Can Christians Use Critical Theory?
Critical Theory can be a legitimate and powerful tool.
The theologian Carl Trueman has a gift for taking complicated scholarly ideas, synthesizing them, and then representing them in a form ordinary people can take in and understand. He did this, for example, in his book The Rise and Triumph of the Modern Self.
He has a brand new book that does this for Critical Theory, To Change All Worlds: Critical Theory from Marx to Marcuse. While I have not yet gotten a chance to read it, he did just record a very interesting podcast about it with Kevin DeYoung.
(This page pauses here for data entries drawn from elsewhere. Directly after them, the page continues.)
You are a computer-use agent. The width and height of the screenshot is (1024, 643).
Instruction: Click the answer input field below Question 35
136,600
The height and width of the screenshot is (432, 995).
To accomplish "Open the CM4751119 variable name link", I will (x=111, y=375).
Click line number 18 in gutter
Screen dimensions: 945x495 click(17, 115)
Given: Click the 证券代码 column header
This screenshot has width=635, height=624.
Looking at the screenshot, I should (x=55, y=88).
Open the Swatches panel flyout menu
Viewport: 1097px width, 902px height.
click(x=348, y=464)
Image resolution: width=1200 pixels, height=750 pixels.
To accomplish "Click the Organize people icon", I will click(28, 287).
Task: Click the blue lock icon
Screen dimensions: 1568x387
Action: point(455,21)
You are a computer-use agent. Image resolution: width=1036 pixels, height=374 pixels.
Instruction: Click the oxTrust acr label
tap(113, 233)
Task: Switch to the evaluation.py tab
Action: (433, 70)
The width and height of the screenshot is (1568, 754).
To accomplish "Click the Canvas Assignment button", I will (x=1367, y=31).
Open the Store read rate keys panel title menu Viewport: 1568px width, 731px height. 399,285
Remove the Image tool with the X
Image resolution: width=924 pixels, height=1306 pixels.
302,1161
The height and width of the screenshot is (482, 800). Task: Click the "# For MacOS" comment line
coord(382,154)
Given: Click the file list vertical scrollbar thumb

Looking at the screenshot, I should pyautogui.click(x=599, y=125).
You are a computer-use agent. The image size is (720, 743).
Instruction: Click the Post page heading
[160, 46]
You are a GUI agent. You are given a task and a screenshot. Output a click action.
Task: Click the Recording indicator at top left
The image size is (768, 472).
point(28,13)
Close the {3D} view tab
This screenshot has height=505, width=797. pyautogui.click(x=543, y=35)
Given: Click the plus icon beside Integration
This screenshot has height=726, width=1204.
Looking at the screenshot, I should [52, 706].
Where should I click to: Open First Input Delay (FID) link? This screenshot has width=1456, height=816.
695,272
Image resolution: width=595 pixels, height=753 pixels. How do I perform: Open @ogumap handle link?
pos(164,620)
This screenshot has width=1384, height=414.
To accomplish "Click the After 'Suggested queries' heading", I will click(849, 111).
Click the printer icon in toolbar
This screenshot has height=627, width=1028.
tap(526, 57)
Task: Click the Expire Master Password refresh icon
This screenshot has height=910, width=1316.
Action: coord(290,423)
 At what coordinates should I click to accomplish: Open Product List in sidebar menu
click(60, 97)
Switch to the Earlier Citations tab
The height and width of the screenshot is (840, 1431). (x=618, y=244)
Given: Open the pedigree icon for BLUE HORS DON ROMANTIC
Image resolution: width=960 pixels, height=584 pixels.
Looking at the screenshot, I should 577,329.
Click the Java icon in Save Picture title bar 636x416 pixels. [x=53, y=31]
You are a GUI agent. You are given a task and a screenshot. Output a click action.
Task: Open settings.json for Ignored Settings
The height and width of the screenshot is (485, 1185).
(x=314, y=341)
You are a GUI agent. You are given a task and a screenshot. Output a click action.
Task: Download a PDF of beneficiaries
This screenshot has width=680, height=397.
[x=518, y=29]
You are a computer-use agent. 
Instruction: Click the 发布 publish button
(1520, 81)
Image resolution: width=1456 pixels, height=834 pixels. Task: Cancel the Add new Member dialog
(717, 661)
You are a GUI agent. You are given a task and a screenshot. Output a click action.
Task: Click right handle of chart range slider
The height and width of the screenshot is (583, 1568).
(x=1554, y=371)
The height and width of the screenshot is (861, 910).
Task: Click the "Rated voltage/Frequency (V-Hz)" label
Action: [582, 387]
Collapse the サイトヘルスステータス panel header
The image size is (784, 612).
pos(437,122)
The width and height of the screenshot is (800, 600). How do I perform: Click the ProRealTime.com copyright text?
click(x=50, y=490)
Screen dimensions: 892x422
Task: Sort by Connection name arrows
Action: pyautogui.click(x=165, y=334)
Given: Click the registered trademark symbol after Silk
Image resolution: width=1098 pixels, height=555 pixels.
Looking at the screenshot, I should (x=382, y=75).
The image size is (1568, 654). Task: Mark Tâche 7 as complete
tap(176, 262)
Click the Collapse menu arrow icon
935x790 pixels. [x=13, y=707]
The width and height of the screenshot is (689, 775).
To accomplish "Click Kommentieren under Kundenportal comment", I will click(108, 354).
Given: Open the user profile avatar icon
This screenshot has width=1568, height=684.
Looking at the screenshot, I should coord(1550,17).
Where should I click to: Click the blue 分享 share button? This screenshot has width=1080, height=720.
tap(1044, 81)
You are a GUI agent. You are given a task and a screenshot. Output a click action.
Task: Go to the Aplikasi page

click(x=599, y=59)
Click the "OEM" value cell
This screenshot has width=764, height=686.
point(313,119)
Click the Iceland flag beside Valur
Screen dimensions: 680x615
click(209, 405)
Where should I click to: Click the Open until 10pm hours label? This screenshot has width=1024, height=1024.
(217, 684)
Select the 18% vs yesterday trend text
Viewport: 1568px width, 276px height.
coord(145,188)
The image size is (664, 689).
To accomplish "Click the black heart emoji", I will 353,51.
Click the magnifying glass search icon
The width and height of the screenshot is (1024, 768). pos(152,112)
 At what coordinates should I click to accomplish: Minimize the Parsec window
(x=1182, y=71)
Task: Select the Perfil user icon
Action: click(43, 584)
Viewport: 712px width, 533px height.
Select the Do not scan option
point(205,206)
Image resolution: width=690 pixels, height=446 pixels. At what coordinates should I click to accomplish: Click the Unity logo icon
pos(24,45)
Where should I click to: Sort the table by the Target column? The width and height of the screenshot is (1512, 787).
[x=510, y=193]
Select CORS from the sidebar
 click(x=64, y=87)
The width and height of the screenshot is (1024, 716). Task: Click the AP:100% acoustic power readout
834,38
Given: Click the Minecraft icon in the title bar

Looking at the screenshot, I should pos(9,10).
I want to interact with one particular four minute segment of it, in which he argues that Christians cannot make use of Critical Theory. The context is the use of Critical Theory by people on the right, not the left.
Although I have no reason to think he’s speaking about me in this video, since I’m someone who has multiple times said that we can learn from the critical theorists, I wanted to give my position on this. In line with DeYoung’s question, I’m emphasizing the political right here but it could apply to the left as well.
Near the end, Trueman says:
If you’re a conservative, and you want to engage in Critical Theory stuff, then you’re engaged in a raw power struggle where truth doesn’t count. You have chosen the game that you are playing at this point. Circling back to the Christian dimension of this, I don’t think that’s an option for a Christian.
In addressing whether it’s ok to use Critical Theory, Trueman effectively equates it to lying in order to win in a cultural-political conflict with the goal of destabilizing the status quo. Is that accurate?
Lying Is Wrong
First, I agree with Trueman that it is not acceptable for the Christian to violate the ninth commandment and bear false witness against his neighbor. I’ve said many times that a proper definition of what it means to be on the Right is the desire to discern and align oneself with the Truth. As I wrote in my very first newsletter, “A quest for truth, regardless of whether pleasant, will be our North Star.” This obviously rules out lying.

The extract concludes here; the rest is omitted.